2007’de netleşen iflas sonrasında, Raks’ın borsadaki payları âdeta sıfırlanarak tarihe karıştı ve ardında binlerce mağdur yatırımcı bıraktı.

2007 yılından sonra isim hakkı Asan Dağıtım ve RK Teknoloji firmaları tarafından kullanılarak marka piyasaya tekrar geri dönüş yaptı. Ayrıyeten günümüzde marka sahibi olmayı sürdüren RK Teknoloji’nin, Raks’ı kuran Önel ailesi ile bağı olduğu da biliniyor.

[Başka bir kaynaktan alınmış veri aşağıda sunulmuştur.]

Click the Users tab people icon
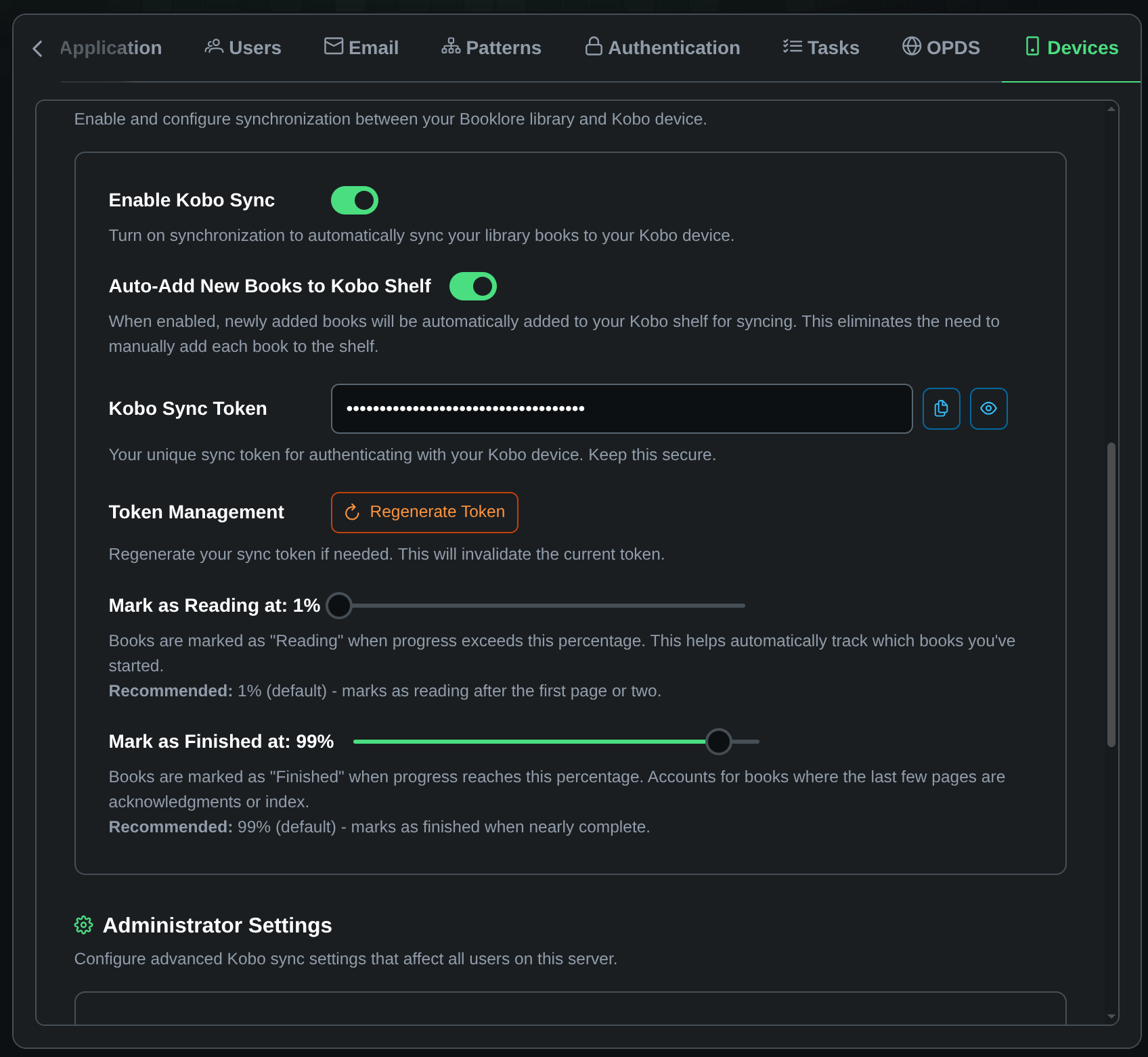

Günümüzdeki Raks’ın geçmişteki üzere müzik, telefon, kaset yahut CD işleriyle uğraşmadığını da belirtelim. Şimdilik konut aletleri, soğutma sistemleri üzerinde hizmet veriyorlar.

Bonus: 2009 yılının sonunda yapılan bir açık artırmaya çıkarılan RAKS’ın Manisa’daki fabrikasına alıcı dâhi çıkmadı.

İçeriğimizin başında bahsettiğimiz, dünyaya ihracat yapan o eserleri üreten fabrika, şirket batınca icralı olduğu bir banka tarafından 22,7 milyon lira ile satışa çıkarılmasına rağmen hiçbir alıcı çıkmıyor. Ayrıyeten açık artırmaya dahi hiçbir şirket katılmıyor.

Bu noktada açık artırmaya girebilmek için bu meblağın en az %60’ına tekabül eden kısmı teklif edilmesi gerekiyor. Bunun büyük nedeni, 2010’lu yılların şartlarında teknolojide geri kalmış ekipman ve araçlarla dolu âtıl bir fabrikanın hiçbir firma için cazip gelmemesi olabilir.

Geçmişte “Halka Arz” Olup Yıllar Sonra Borsada İnsanların Parasını Sıfırlayan Batık Şirketler – Kısım 3’te görüşmek üzere.